Hadoop requires specialized skills. It is relative of course, but in the last couple of years, as many companies have deployed significant Hadoop infrastructure, there has been a lot said and written on this point. It takes substantial time and technical resources to get Hadoop up and running at most companies. An article in the Wall Street Journal, citing a 2015 Gartner analyst survey on Hadoop adoption and use, reported that “implementation and deployment hurdles [of Hadoop] inside big companies aren’t unheard of, and some CIOs have noted they are taking a cautious approach to Hadoop adoption.” Around the same time, Fortune.com made a similar point on a shortcoming of skills and early successes.

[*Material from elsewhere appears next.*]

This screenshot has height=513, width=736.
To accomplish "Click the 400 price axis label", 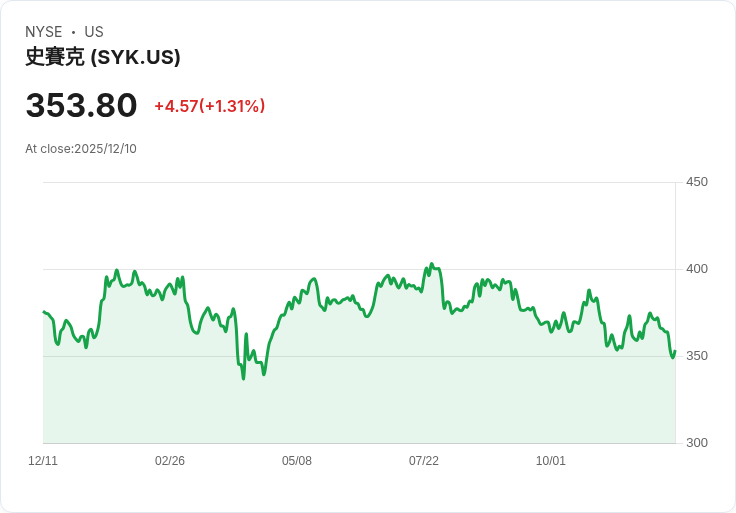I will pyautogui.click(x=697, y=269).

Still, a lot of work has been done to ease deployment. The Hadoop vendors have done their part to make the platform easier to administer. And, we at Teradata have offered a Hadoop appliance, preconfigured and optimized specifically with the goal of running enterprise class big data workloads easier. So, with Hadoop adoption on a good trajectory, a lot of attention turned to the tools to extract insights from data in Hadoop. From the early days of MapReduce and Hive, to newer SQL-on-Hadoop tools like Presto, to the rise of Apache Spark, the community, including our developers and engineers at Teradata, has taken some good, iterative steps to make it easier to analyze Hadoop data.
Today, we at Teradata are taking the next iterative step by announcing Teradata Aster Analytics on Hadoop 7.0 [link to press release] will execute natively inside the Hadoop cluster, now integrated fully with YARN and managed by the YARN resource manager. This is an important step in raising the use and value of Hadoop for companies that have invested so much in the infrastructure. With Aster Analytics on Hadoop, companies can deploy the best of Aster with pre-packaged and powerful analytics on any new and existing Hadoop cluster. It gives our customers even more choice and lets them realize ROI from Hadoop data that they might not be fully realizing today.
Aster Analytics on Hadoop is all about connecting analysts with big data at scale. As mentioned in the open, most Hadoop deployments today are way too technical, making it very hard for the standard business analyst to access the data, beyond simple BI and reporting use cases. Advanced and algorithmic analytics to find new insights and predict future outcomes requires hard-to-find data science skills. Aster Analytics’ simplified approach to advanced analytics, now running natively in Hadoop, gives analysts the expanded SQL repertoire to do path analysis for understanding the customer journey to conversion, graph analytics to find influencer networks, machine learning on sensor data to predict part failures and many other advanced analytic use cases directly against Hadoop data.
Hadoop can be tricky. But, with Teradata Aster Analytics on Hadoop 7.0 we are taking an important step in helping our customers more easily unlock value from big data.